Keep in mind in some instances, the bridge received back from the laboratory may not fit as expected. In these cases, your dentist may have to take a second impression or readjust the supporting teeth in order to fabricate a bridge that fits just right.
After the successful completion of the bridge, you may feel some discomfort, mild pain on biting, or sensitivity to temperature changes for a few days. As advised by your dentist, you can take an over the counter pain medicine to alleviate the discomfort. If these symptoms persist more than a few days, visit your dentist.
Please keep in mind that the longevity of your bridge depends in large part on your oral hygiene, diet and the health of the supporting teeth and gums, as well as the quality of the material in the bridge. Please ask your dentist for proper brushing and flossing techniques.
So let’s take a look at different options.
Even though rare, a full metal bridge is more suitable for replacing a missing tooth in the back of your mouth. Metal bridges are often the best option for people who have worn their teeth excessively. Note, there are different metals to choose from but as a rule the more precious metal or gold content in the metal the better the fit of the bridge and the better the health of the gums around it.
Keep in mind, fit is an important factor in sealing out the bacteria that tries to get between the bridge and the tooth possibly causing decay and premature failure of the bridge. In addition, gold tends to limit sensitivity or discoloration of the teeth or gums around the bridge compared to non-precious metals.
All porcelain bridges are generally considered the most aesthetic choice since they closely resemble the color and appearance of your teeth. However, all porcelain bridges tend to be more fragile compared to other brides. Porcelain bridges are most widely used to replace missing teeth in the front of the mouth. Porcelain continues to improve and in fact there are newly developed porcelain materials, such as Zirconium and Empress too, that better withstand the forces of chewing. Porcelain bridges can give you the Hollywood smile that you’re looking for.

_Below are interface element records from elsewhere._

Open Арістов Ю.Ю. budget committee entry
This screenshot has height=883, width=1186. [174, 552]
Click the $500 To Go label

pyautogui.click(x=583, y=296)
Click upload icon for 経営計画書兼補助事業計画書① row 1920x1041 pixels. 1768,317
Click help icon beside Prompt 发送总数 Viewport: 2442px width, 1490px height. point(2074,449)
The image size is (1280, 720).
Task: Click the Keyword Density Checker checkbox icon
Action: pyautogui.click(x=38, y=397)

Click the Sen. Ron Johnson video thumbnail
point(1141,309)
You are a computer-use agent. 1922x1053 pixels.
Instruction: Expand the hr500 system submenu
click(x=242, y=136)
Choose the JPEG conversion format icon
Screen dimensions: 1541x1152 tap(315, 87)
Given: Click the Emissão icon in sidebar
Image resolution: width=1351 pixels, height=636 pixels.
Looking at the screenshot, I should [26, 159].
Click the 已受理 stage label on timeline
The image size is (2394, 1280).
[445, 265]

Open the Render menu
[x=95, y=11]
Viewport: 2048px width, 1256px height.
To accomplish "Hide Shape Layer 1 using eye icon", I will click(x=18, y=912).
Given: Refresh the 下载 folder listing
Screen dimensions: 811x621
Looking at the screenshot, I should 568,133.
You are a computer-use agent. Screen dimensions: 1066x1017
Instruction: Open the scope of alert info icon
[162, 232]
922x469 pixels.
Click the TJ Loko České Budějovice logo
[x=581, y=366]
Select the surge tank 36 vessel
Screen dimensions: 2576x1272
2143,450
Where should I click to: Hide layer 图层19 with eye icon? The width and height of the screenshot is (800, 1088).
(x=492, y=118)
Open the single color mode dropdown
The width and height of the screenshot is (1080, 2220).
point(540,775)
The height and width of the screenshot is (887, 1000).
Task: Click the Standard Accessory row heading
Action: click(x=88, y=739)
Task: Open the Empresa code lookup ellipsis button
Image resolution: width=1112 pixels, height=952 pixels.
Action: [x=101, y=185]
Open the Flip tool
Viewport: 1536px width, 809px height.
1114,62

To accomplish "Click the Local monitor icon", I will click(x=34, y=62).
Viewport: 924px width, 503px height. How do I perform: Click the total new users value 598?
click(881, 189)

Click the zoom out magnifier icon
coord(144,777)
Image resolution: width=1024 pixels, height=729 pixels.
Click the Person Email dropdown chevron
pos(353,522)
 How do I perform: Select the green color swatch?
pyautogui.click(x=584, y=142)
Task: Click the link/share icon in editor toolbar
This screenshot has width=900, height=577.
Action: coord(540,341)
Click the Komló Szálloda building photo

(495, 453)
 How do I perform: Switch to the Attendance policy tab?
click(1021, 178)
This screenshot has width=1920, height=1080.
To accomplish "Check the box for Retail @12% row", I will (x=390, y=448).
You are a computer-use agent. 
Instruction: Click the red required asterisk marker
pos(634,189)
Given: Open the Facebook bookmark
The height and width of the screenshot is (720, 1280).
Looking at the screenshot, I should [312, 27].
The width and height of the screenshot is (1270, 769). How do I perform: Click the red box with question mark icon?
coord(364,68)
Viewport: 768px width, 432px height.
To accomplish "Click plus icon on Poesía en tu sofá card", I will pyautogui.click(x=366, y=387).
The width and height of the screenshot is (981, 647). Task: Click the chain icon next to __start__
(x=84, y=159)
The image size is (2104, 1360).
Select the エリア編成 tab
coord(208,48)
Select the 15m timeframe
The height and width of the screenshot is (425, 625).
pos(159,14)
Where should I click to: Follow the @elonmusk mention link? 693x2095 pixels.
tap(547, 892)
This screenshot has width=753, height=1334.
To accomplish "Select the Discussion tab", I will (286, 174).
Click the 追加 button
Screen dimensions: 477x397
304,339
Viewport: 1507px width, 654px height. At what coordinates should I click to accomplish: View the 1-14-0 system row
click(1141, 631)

The third kind of bridge has a porcelain exterior with a metal framework supporting it underneath. The porcelain gives you the desired aesthetic and the metal framework provides better structural support making the porcelain much stronger. This type of porcelain metal hybrid bridge can be used to replace missing teeth in any area of the mouth, front or back. Again, as a rule the more precious metal or gold content in the metal the better the fit of the bridge and the better the health of the gums around it.
Your dentist will recommend the bridge type that will be best for you, both in terms of quality and aesthetics.
If you have any additional questions, please consult your dentist.